The Gene Therapy (GTx) Toxicologist (TOX) will lead issues management teams for topics related to GTx safety and advise key stakeholders/decision makers on scientific and regulatory strategies and direction. The candidate will be expected to have and/or build wider recognition internally and externally over the long term and will use their knowledge as a credible scientific and strategic advisor to positively impact Pfizer project progression in delivering acceptable, expedited regulatory packages for our GTx portfolio. The GTx TOX will also serve as a project team representative on internal GTx teams and in-licensing reviews.



**Role Responsibilities**



+ Primary role: Remain current on key topics on the safety of gene therapy as they apply to risk assessment and meeting regulations for all GTx modalities with a focus on AAV-based gene therapies. One key scientific area presently for the GTx TOX is to lead building Pfizer's framework for the proper models and data for the risk assessment of insertional mutagenesis, starting with AAV, but also editing approaches

+ Secondary role: Direct participation in/support of in-licensing/acquisition due diligence evaluations and serving as a Drug Safety Research & Development (DSRD) project team representative on GTx project teams. These will be important adjuncts that will strengthen the relevance and application of the primary scientific aspects of the role. Maintain or build external relationships with other GTx KOLs to stay abreast of relevant changes in the scientific and regulatory landscape. These KOLs may serve as DSRD consultants as issues arise

+ Is a leading and central contributor in forming DSRD-wide GTx strategy that will enable project team plans across WRDM

+ Collaborate with all DSRD lines, Rare Disease RU and other Pfizer lines to enable GTx strategies, development plans, regulatory correspondence and filings

+ Participates in GTx toxicology study design discussions, issues management teams and external influence consortia efforts

+ Mentor/assist junior colleagues across DSRD lines to build their working knowledge of GTx drug development

+ Contributes to organizational and regulatory acceptance of innovative scientific approaches, biomarker strategies and regulatory packages to accelerate portfolio deliverables in collaboration with the relevant lines.

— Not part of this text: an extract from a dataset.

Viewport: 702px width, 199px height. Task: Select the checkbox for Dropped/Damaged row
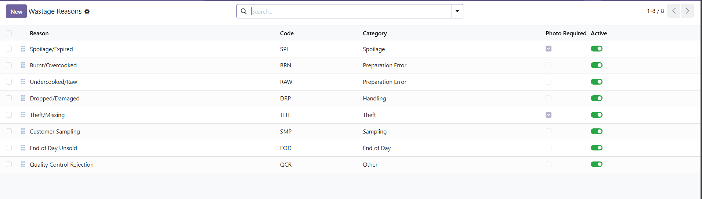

+ Uses their summed expertise, contacts and capability to streamline and expedite Pfizer study designs and regulatory packages and shape the evolution of international regulations as are brought forward

+ Conduct and publish safety related work to advance the scientific and regulatory frameworks of gene therapy risk assessment.

+ Lead and participate in industry consortia and scientific association efforts related to GTx safety



**Basic Qualifications**



+ Ph.D., D.V.M., or equivalent experience

+ ~10 years Pharmaceutical experience required in investigative toxicology combined with drug development experience assembling toxicology programs and filings for IND/CTA

+ Expertise in GTx discovery, development and risk assessment desired, but the ability to rapidly learn the GTx arena if other key attributes of the role are satisfied - ie - strong molecular biology and prior risk assessment/drug development experience on Non-GTx modalities

+ Deep knowledge of molecular biology, NGS and bioinformatics interpretations

+ Demonstrated ability to work collaboratively across a broad network of internal and external stakeholders

+ Candidate demonstrates a breadth of diverse leadership experiences and capabilities including: the ability to influence and collaborate with peers, develop and coach others, oversee and guide the work of other colleagues to achieve meaningful outcomes and create business impact



**Preferred Qualifications**



+ Above plus direct GTx experience in teams and risk assessment



**Other Job Details:**



+ Eligible for Employee Referral Bonus

+ Eligible for Relocation Package



\#LI-PFE



**Sunshine Act**

Pfizer reports payments and other transfers of value to health care providers as required by federal and state transparency laws and implementing regulations. These laws and regulations require Pfizer to provide government agencies with information such as a health care provider's name, address and the type of payments or other value received, generally for public disclosure. Subject to further legal review and statutory or regulatory clarification, which Pfizer intends to pursue, reimbursement of recruiting expenses for licensed physicians may constitute a reportable transfer of value under the federal transparency law commonly known as the Sunshine Act. Therefore, if you are a licensed physician who incurs recruiting expenses as a result of interviewing with Pfizer that we pay or reimburse, your name, address and the amount of payments made currently will be reported to the government. If you have questions regarding this matter, please do not hesitate to contact your Talent Acquisition representative.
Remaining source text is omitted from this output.